What causes frontotemporal dementia?
Frontotemporal dementia is defined by progressive nerve cell loss, beginning in the frontal lobes – the areas behind your forehead – before spreading to the rest of the brain. It is highly heritable, with genetics thought to be behind a third of all cases.
Paresh Malhotra, a neurology professor at Imperial College London, says that major progress has been made in recent years in terms of understanding the biological basis of frontotemporal dementia. Faulty genes – research has linked mutations in the tau, progranulin and C9ORF72 genes with frontotemporal dementia – result in abnormal protein deposition, which proves toxic to the affected regions of the brain.
“That’s what’s killing the nerve cells in the brain, these abnormal protein deposits,” he says.
Because of this, the charity Alzheimer’s Research UK suggests speaking to your GP if you have a family member who has developed frontotemporal dementia. You may be eligible for genetic counselling and testing on the NHS to see if you carry one of the risk genes for the disease.

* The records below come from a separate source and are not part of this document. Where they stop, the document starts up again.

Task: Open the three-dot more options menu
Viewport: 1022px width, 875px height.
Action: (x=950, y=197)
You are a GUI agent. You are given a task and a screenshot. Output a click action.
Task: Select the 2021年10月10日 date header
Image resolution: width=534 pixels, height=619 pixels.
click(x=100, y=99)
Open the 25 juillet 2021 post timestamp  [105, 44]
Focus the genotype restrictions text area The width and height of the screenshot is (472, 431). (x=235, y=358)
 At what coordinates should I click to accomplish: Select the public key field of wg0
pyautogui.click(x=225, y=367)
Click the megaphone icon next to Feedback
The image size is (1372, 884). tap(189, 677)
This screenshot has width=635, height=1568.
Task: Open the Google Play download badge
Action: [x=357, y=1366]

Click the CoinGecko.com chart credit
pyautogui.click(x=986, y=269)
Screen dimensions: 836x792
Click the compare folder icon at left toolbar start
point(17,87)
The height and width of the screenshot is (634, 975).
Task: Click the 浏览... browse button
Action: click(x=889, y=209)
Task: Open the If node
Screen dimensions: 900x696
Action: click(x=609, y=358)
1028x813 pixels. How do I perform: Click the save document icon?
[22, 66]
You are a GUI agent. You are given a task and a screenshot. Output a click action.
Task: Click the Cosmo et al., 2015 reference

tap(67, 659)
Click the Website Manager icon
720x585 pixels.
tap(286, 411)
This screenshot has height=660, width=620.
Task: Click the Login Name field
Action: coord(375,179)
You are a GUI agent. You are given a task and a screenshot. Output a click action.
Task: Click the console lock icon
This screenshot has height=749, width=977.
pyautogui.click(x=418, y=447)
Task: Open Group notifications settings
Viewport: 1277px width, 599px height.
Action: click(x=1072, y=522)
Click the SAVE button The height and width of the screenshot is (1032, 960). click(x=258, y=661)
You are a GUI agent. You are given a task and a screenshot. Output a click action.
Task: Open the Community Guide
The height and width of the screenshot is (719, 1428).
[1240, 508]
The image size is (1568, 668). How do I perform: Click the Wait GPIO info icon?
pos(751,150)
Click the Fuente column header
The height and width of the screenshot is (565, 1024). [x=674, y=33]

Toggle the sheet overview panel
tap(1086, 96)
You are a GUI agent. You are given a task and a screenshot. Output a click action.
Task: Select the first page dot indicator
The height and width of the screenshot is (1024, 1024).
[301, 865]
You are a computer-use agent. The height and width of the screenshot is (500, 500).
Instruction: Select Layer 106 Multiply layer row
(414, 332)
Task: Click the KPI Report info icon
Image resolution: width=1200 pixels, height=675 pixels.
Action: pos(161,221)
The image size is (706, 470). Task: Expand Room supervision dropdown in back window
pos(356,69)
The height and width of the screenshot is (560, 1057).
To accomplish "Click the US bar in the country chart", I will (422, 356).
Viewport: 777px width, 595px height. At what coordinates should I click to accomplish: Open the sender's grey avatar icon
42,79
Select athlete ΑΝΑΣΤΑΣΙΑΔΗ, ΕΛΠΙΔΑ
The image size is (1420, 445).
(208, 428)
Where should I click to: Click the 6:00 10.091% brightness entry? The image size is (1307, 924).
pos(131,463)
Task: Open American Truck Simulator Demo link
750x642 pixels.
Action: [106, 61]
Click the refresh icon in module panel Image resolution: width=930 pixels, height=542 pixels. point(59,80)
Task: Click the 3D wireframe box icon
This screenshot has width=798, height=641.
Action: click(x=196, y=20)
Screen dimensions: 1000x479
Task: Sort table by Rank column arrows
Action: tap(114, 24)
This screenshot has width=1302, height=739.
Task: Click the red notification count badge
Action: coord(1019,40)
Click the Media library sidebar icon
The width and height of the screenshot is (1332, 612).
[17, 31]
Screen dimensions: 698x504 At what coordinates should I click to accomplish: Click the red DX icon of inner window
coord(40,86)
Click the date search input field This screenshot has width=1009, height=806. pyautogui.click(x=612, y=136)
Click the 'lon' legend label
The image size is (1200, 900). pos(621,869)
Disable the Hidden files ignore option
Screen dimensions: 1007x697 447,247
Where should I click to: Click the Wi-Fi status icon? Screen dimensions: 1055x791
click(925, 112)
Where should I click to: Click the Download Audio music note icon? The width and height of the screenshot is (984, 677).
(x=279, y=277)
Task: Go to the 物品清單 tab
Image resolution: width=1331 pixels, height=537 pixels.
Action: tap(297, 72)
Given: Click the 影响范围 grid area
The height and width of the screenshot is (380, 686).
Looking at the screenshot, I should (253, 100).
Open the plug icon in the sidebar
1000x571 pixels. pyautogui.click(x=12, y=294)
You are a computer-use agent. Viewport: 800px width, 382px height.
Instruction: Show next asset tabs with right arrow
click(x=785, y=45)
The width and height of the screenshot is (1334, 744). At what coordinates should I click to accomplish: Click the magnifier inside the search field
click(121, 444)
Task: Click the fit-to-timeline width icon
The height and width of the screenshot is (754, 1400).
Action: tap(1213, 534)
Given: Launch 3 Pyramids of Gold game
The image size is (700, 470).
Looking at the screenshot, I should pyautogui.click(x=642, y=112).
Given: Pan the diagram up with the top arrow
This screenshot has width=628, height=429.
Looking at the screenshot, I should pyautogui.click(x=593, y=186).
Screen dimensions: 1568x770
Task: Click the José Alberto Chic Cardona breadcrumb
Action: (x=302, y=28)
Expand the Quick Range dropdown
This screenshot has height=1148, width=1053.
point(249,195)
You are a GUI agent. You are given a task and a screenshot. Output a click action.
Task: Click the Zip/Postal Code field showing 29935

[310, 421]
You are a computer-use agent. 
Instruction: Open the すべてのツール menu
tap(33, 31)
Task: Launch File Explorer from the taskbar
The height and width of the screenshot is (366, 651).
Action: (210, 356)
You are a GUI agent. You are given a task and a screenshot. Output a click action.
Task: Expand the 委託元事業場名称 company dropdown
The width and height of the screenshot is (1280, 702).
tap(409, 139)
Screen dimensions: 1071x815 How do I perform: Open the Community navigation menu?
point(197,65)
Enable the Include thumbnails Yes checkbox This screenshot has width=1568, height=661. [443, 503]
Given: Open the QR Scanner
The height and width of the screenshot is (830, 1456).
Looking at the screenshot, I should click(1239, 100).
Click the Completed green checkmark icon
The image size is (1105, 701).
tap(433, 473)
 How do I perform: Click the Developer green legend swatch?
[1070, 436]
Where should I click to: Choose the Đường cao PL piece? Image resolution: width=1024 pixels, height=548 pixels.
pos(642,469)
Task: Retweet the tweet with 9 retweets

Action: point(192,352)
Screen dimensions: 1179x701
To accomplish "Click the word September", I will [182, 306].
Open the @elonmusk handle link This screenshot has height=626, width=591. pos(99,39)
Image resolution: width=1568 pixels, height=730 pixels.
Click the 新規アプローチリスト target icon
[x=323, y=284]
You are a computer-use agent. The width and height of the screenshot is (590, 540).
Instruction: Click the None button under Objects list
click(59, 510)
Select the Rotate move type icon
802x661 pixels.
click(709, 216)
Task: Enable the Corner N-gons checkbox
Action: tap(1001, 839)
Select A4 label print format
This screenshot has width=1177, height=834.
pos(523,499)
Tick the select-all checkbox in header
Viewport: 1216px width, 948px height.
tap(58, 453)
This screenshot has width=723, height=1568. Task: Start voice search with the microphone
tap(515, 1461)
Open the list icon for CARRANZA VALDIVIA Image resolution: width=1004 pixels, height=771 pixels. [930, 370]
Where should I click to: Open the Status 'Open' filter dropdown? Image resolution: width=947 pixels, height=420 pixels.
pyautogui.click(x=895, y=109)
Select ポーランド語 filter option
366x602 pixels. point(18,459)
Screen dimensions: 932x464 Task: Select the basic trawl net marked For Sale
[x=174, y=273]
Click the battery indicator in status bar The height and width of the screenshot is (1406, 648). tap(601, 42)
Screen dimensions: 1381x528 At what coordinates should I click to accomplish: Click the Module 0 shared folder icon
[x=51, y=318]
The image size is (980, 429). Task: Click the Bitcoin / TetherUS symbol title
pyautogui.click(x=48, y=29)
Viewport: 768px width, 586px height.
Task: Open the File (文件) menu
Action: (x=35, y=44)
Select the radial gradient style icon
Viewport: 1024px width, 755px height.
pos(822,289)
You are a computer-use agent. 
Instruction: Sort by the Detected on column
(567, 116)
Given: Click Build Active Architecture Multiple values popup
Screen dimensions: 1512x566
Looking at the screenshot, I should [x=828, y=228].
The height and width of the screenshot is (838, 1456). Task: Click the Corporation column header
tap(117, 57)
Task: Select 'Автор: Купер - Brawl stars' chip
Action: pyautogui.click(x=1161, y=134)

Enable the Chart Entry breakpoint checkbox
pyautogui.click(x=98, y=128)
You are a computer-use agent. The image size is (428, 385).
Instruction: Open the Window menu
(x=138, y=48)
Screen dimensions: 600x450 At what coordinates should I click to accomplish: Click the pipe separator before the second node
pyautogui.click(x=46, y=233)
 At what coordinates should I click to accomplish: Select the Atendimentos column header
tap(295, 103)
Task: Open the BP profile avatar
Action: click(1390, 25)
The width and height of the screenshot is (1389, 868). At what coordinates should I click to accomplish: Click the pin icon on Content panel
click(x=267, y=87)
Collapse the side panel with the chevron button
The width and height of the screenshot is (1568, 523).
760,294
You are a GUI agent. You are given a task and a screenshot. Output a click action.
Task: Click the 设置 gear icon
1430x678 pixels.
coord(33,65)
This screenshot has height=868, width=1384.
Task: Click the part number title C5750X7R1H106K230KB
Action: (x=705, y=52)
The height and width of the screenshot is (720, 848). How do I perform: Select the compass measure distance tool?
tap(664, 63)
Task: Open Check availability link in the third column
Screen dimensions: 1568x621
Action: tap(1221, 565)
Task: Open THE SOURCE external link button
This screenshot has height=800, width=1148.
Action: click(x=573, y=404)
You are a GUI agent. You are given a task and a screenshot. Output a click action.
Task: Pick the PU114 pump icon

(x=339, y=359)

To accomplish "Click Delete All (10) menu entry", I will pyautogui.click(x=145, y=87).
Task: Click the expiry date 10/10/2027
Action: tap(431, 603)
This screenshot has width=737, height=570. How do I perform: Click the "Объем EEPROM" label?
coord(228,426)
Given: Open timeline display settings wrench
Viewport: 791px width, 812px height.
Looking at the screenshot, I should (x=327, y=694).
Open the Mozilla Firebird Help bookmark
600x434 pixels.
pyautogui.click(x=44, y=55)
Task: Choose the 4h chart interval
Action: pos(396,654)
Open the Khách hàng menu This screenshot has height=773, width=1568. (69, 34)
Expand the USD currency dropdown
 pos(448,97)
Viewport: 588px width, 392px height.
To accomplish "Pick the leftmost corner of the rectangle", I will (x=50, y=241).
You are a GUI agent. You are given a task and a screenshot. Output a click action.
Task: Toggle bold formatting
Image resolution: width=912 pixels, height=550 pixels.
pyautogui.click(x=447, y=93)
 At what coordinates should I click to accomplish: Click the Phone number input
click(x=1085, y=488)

Apart from genomic sequencing, there are few clues to suggest that someone might be vulnerable to developing frontotemporal dementia, although neuroscientists suspect that people who display less inhibition and more risk-taking behaviours in their youth might be more predisposed to developing the disease later in life.
“It may be that there’s something about the traits in the genes involved which mean that people have less control in the frontal lobe area, so they did things which maybe weren’t quite right socially,” says Sahakian.
Signs and symptoms of frontotemporal dementia
Willis has reportedly shown signs of cognitive decline for several years. Movie directors discreetly arranged for his dialogue to be shortened and his lines to be fed to him through an earpiece. Last year Willis’s family revealed that he had aphasia – a condition which affects the ability of the patient to speak and write clearly, as well as causing difficulty in understanding written words – prompting him to retire from acting.
Malhotra says that aphasia can be an early indicator of frontotemporal dementia as the disease can damage the temporal lobes of the brain – which are found behind your ears – particularly on the left side, in a similar fashion to a stroke. “They are involved in speech, and they are one of the areas which stop working first,” he says. “And then they start to atrophy or shrink.”
But the most telling sign that someone may be developing the disorder is a sudden and troubling change in personality and behaviour. This can range from depressive symptoms like loss of motivation, to being rude or inappropriate in the presence of strangers.
“One of our patients was found masturbating in his back garden,” says Sahakian. “Another patient was at a dinner party where they saw that their neighbour had a bigger steak, so they reached over, jabbed their fork into it and took it. It’s because our frontal lobes control our inhibitory urges, so once they start to deteriorate, people don’t have that top-down control over their behaviour.”
This makes it quite different to Alzheimer’s disease, where patients retain perfect social behaviour in the early stages, but struggle with memory loss. One of the other distinctions is that people with frontotemporal dementia display rapid shifts in mood, as the disease attacks the serotonergic system that controls emotion regulation.
“It’s a bit like patients who have damage to the frontal lobe from a car accident,” says Sahakian. “You say something to them that’s sad and they start to cry, and you then say something that’s happy and they start to laugh. And they can switch like that very easily, which is not normal.”
What can be done?
At the moment there is sadly no cure for frontotemporal dementia, but doctors can try various approaches to manage the different symptoms.
Speech and language therapy can help patients struggling with aphasia, while Malhotra says that antidepressants can sometimes make a slight difference with the motivation and behavioural symptoms. But the disease is still progressive and none of these medications will stop the ongoing neurodegeneration. “It’s not dealing with the underlying brain disease,” he says.
While the news of Willis’s ailing health is deeply distressing to his legions of fans around the world, there is hope that increased awareness of frontotemporal dementia could help with the ongoing search for a cure.
Our growing understanding of the disease has already led to a number of ongoing clinical trials testing new drugs against various protein targets associated with frontotemporal dementia.
University College London Hospitals NHS Foundation Trust is currently recruiting patients for an international trial – along with hospitals in Australia, Belgium, Spain and the United States – run by Prevail Therapeutics and Eli Lilly. The study is aiming to see whether a novel drug candidate can halt disease progression by reducing the levels of the progranulin protein in the brain.
“There’s been an explosion in our understanding of the groups of conditions that cause frontotemporal dementia,” Malhotra says. “The more we’re understanding about them, the more people are developing new treatments to try and reduce the amount of protein that’s deposited, or perhaps might even be able to clear it.”